Babies have the transformative power of kryptonite.  There is nothing funnier than watching a tough, leather-clad, motorcycle riding hulk, suddenly morph into a cooing, grinning, nonsense-spouting hulk, in the presence of a toddler.  Or how about the completely un-self conscious “face pulling” performed by strangers in line at the grocery store in an effort to entertain a child in a cart?  Seeing a baby smile makes everyone happy, and in everyday situations, as long as the little person is not too tired or uncomfortable in some other way, babies will smile repeatedly.  So why is it so difficult to get them to smile when you want to take their photograph?  Capturing that perfect still image with your offspring can be a truly frustrating experience, both for you and your baby.  Here are a few tips to help you and your child smile through the whole process.

1.  Natural Light is Your Friend

Bright lights, loud noise, and sudden movement, especially in the first few months of any child’s life, can be very disturbing.  The new world that they have emerged into is a lot to take.  Consequently, as a new parent photographing a baby, avoid using your flash bulb at all times.  Instead, find areas of natural light.  Areas where the light shifts over time are preferable.  That way, you can leave your little person in one place, while reaping the photographic rewards of an environment that is subtly shifting over time, as the sun changes position.

2.  Bigger is Better

Go in close with your photographs or try an entire session in macro mode.  Work with a long lens, so you do not have to impose the camera on your child’s space.  As the great architect Mies van der Rohe once said, “God is in the details”.  Whether you believe in God or not, there is no denying that the little parts that make up your little person are as wonderful as the whole.  While everyone wants that perfect smiling shot, remember to take photographs of other body parts as well.  They sometimes make for the most compositionally interesting shots, and they can also serve as a great chronicle of your child’s growth.  Shooting body parts close-up can also serve as practice for more portrait-style photographs.

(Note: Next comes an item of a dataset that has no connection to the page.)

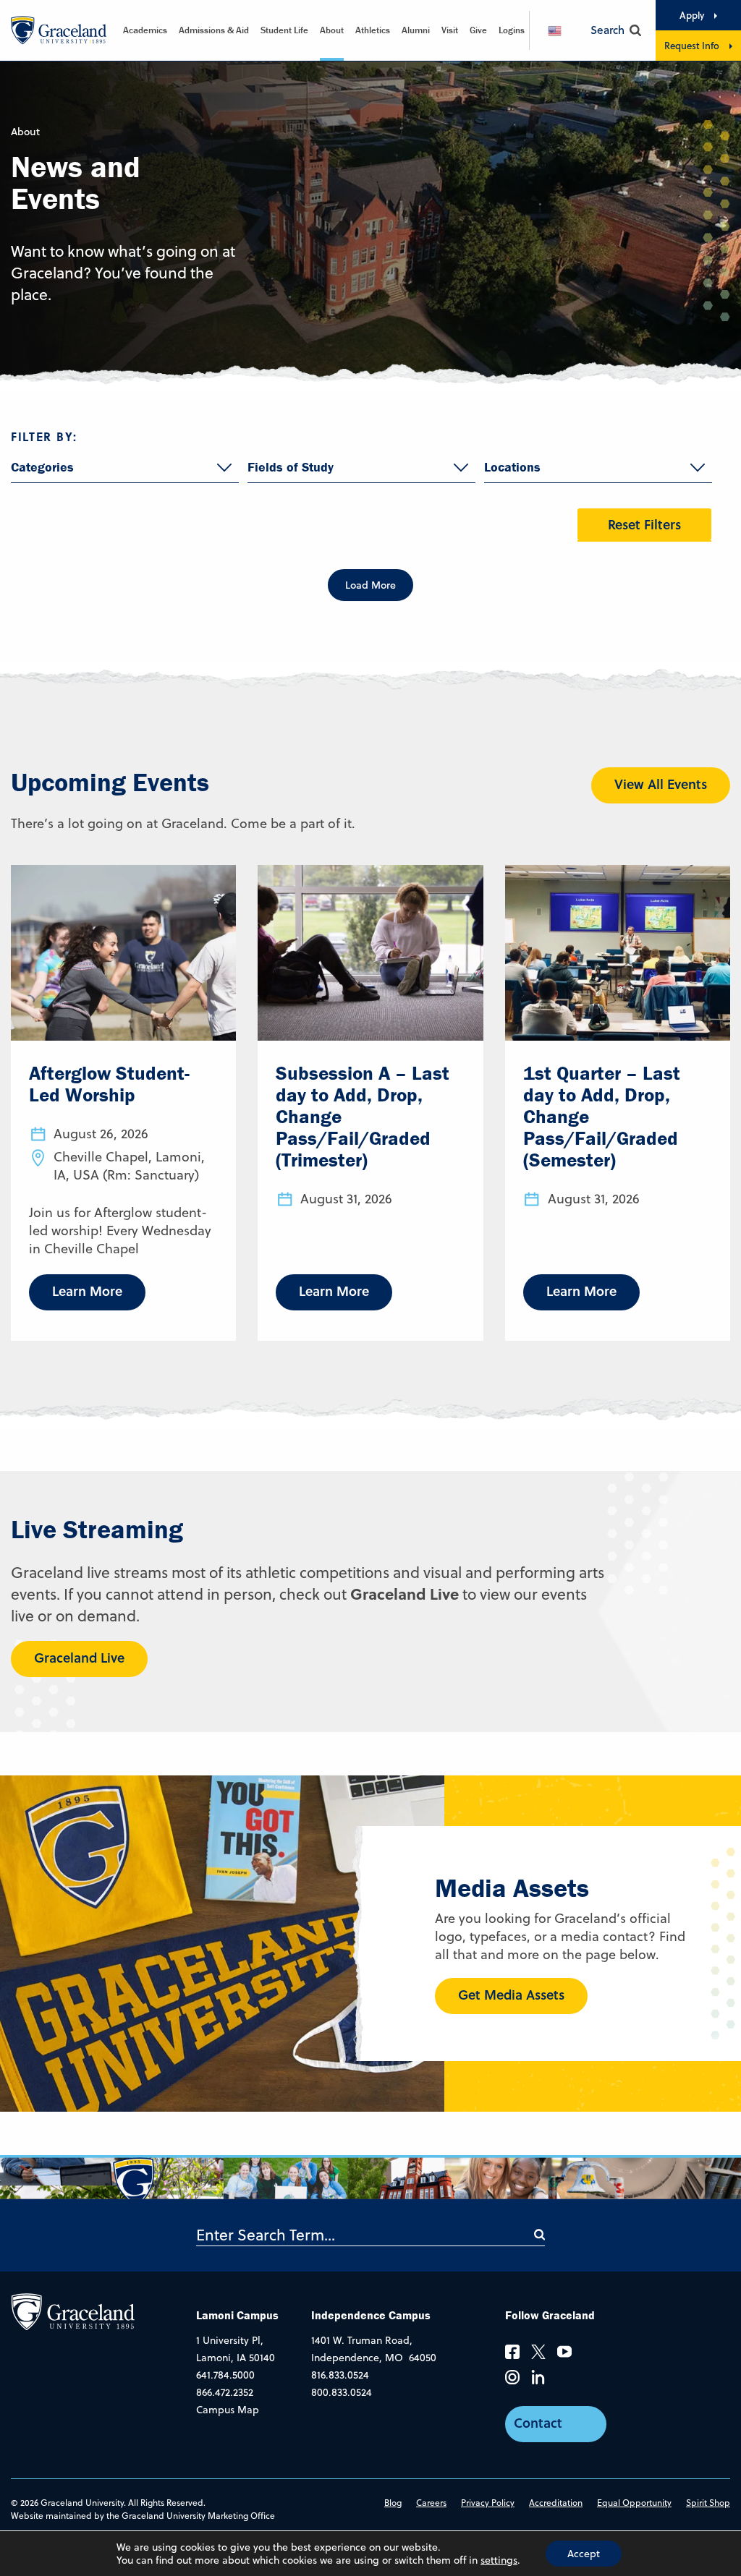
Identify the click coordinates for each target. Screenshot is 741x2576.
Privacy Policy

3.  Naptime is the Right Time

Photographing a sleeping baby is a lot easier than photographing one that is awake, hungry, and/or trying to go back to sleep.  While photographing a sleeping baby does limit the ability to capture a smile on film, it does afford you the opportunity to put your baby in unexpected (albeit safe) places, and to capture more controlled photographs, since they are at their most relaxed and still.

4.  Color vs. Black and White

Color photographs are beautiful.  Photographing your child in a purple jumper, sitting in a sea of yellow Gerber daisies, for example, always makes for a great shot.  However, black and white shots of your child benefit from highlighting one thing – your child.  With its inherent documentary feel, a black and white photo is a “must-include” for any collection of baby photos.  While you can digitally remove the color later, shooting in black and white makes for better photographs.  Make sure that you pay special attention to the shift of light while you are clicking away.

5.  Patience is Key

Take lots and lots and lots of photos.  Carry your camera around with you (within reason, of course) and take pictures of everything.  Don’t expect perfection.  While babies are beautiful, they are also human, so you may want to use a photo editing program to remove the milk drool running down their chin in that otherwise lovely photo of them on the porch swing.  Or you may not care.  Some photos will be stellar.  Some will leave a bit to be desired.  At the end of the day, they are all about the beauty of your little person, and truth be told, you don’t need a photograph to prove that.